### Given problem
Copy out the entries word for word, starting with the line that contains "Click the yellow" and continuing through the end of the entries.
--- Start of Dataset content ---
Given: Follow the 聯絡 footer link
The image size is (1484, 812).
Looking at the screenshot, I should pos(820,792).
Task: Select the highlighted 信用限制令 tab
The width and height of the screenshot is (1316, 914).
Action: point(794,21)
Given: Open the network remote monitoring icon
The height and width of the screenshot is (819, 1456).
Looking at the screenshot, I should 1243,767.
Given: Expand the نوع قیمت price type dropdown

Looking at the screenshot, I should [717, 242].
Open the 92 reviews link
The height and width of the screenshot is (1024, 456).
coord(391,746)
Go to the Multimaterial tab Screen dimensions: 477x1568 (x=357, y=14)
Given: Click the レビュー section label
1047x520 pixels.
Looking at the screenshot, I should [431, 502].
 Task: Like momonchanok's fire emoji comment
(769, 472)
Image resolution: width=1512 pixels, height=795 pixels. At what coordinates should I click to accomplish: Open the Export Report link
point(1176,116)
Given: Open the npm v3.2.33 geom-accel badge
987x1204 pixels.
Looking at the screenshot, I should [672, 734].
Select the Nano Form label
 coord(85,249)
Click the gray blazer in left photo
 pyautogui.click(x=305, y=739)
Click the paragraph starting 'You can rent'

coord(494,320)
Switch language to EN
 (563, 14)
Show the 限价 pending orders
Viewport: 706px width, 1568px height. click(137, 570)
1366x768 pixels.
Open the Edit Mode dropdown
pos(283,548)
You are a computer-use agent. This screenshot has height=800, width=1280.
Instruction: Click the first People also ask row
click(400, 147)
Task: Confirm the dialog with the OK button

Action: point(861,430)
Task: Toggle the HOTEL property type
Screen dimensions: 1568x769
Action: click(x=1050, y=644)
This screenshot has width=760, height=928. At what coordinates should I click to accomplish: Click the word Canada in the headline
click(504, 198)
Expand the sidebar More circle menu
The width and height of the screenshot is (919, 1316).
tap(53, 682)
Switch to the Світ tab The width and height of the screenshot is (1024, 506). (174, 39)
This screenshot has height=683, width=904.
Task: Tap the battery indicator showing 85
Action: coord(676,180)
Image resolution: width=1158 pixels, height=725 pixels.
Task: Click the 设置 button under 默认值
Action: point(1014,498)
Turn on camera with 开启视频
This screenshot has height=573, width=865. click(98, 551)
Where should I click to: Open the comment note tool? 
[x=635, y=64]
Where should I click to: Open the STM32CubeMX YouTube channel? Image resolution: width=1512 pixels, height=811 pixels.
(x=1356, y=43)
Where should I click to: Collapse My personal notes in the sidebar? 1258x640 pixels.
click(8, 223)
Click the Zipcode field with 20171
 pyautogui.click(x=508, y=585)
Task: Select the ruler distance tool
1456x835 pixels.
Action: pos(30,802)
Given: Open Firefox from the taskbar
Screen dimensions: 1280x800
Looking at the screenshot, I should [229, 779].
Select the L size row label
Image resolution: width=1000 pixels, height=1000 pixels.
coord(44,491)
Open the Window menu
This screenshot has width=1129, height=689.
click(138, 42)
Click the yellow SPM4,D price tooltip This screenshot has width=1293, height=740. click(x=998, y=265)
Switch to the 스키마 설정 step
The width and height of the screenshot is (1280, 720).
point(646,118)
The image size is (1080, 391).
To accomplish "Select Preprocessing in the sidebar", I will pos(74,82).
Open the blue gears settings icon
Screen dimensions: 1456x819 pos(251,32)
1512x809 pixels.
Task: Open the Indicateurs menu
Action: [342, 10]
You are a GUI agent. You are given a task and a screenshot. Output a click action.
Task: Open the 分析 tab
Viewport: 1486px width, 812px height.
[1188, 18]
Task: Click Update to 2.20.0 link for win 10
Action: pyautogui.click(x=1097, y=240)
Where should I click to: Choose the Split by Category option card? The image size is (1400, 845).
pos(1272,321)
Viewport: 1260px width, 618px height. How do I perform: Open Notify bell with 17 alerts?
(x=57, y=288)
--- End of Dataset content ---
### Written solution
Click the yellow SPM4,D price tooltip This screenshot has width=1293, height=740. click(x=998, y=265)
Switch to the 스키마 설정 step
The width and height of the screenshot is (1280, 720).
point(646,118)
The image size is (1080, 391).
To accomplish "Select Preprocessing in the sidebar", I will pos(74,82).
Open the blue gears settings icon
Screen dimensions: 1456x819 pos(251,32)
1512x809 pixels.
Task: Open the Indicateurs menu
Action: [342, 10]
You are a GUI agent. You are given a task and a screenshot. Output a click action.
Task: Open the 分析 tab
Viewport: 1486px width, 812px height.
[1188, 18]
Task: Click Update to 2.20.0 link for win 10
Action: pyautogui.click(x=1097, y=240)
Where should I click to: Choose the Split by Category option card? The image size is (1400, 845).
pos(1272,321)
Viewport: 1260px width, 618px height. How do I perform: Open Notify bell with 17 alerts?
(x=57, y=288)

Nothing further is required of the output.